Input records:
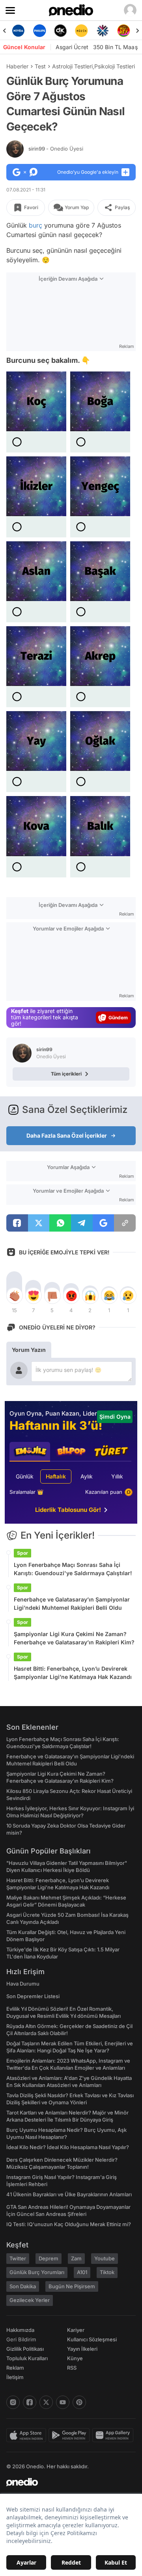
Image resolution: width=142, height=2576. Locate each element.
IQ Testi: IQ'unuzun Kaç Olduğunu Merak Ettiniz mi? (68, 2224)
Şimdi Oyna (115, 1416)
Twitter (17, 2258)
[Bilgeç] (123, 30)
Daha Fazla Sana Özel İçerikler (66, 1135)
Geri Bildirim (21, 2339)
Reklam (15, 2368)
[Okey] (39, 30)
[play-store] (70, 2435)
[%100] (60, 30)
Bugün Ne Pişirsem (72, 2286)
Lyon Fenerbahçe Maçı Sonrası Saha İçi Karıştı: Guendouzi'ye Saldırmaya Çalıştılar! (73, 1568)
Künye (75, 2358)
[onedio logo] (66, 2482)
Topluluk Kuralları (27, 2358)
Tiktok (107, 2272)
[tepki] (14, 1295)
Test (40, 66)
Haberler (17, 66)
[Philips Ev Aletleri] (18, 30)
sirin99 (55, 148)
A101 (82, 2272)
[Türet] (102, 30)
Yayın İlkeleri (82, 2349)
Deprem (48, 2258)
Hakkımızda (20, 2330)
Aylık (86, 1476)
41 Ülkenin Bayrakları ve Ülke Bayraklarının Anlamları (69, 2194)
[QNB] (81, 30)
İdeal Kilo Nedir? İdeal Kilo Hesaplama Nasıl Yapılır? (67, 2147)
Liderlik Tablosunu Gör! (68, 1509)
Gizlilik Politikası (25, 2349)
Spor (22, 1553)
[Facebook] (29, 2402)
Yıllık (117, 1476)
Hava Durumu (22, 1983)
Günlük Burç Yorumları (36, 2272)
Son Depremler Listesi (33, 1996)
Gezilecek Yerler (29, 2300)
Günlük (25, 1476)
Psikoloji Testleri (114, 66)
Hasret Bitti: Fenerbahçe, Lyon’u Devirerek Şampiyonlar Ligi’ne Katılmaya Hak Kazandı (73, 1672)
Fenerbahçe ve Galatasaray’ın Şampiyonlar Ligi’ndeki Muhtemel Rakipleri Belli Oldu (72, 1603)
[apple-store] (27, 2435)
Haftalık (56, 1476)
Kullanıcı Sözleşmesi (92, 2339)
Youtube (104, 2258)
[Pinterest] (79, 2402)
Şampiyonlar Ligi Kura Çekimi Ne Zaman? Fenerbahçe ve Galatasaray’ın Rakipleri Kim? (74, 1638)
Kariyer (75, 2330)
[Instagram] (13, 2402)
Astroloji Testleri (72, 66)
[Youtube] (62, 2402)
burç (35, 225)
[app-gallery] (114, 2435)
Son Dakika (22, 2286)
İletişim (15, 2377)
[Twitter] (46, 2402)
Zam (76, 2258)
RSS (72, 2368)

What is needed: The entries are to be written out in full and exactly, apart from the pictures.

Exercise answer:
Image resolution: width=142, height=2576. Locate each element.
IQ Testi: IQ'unuzun Kaç Olduğunu Merak Ettiniz mi? (68, 2224)
Şimdi Oyna (115, 1416)
Twitter (17, 2258)
[Bilgeç] (123, 30)
Daha Fazla Sana Özel İçerikler (66, 1135)
Geri Bildirim (21, 2339)
Reklam (15, 2368)
[Okey] (39, 30)
[play-store] (70, 2435)
[%100] (60, 30)
Bugün Ne Pişirsem (72, 2286)
Lyon Fenerbahçe Maçı Sonrası Saha İçi Karıştı: Guendouzi'ye Saldırmaya Çalıştılar! (73, 1568)
Künye (75, 2358)
[onedio logo] (66, 2482)
Topluluk Kuralları (27, 2358)
Tiktok (107, 2272)
[tepki] (14, 1295)
Test (40, 66)
Haberler (17, 66)
[Philips Ev Aletleri] (18, 30)
sirin99 (55, 148)
A101 (82, 2272)
[Türet] (102, 30)
Yayın İlkeleri (82, 2349)
Deprem (48, 2258)
Hakkımızda (20, 2330)
Aylık (86, 1476)
41 Ülkenin Bayrakları ve Ülke Bayraklarının Anlamları (69, 2194)
[QNB] (81, 30)
İdeal Kilo Nedir? İdeal Kilo Hesaplama Nasıl Yapılır? (67, 2147)
Liderlik Tablosunu Gör! (68, 1509)
Gizlilik Politikası (25, 2349)
Spor (22, 1553)
[Facebook] (29, 2402)
Yıllık (117, 1476)
Hava Durumu (22, 1983)
Günlük Burç Yorumları (36, 2272)
Son Depremler Listesi (33, 1996)
Gezilecek Yerler (29, 2300)
Günlük (25, 1476)
Psikoloji Testleri (114, 66)
Hasret Bitti: Fenerbahçe, Lyon’u Devirerek Şampiyonlar Ligi’ne Katılmaya Hak Kazandı (73, 1672)
Fenerbahçe ve Galatasaray’ın Şampiyonlar Ligi’ndeki Muhtemel Rakipleri Belli Oldu (72, 1603)
[apple-store] (27, 2435)
Haftalık (56, 1476)
Kullanıcı Sözleşmesi (92, 2339)
Youtube (104, 2258)
[Pinterest] (79, 2402)
Şampiyonlar Ligi Kura Çekimi Ne Zaman? Fenerbahçe ve Galatasaray’ın Rakipleri Kim? (74, 1638)
Kariyer (75, 2330)
[Instagram] (13, 2402)
Astroloji Testleri (72, 66)
[Youtube] (62, 2402)
burç (35, 225)
[app-gallery] (114, 2435)
Son Dakika (22, 2286)
İletişim (15, 2377)
[Twitter] (46, 2402)
Zam (76, 2258)
RSS (72, 2368)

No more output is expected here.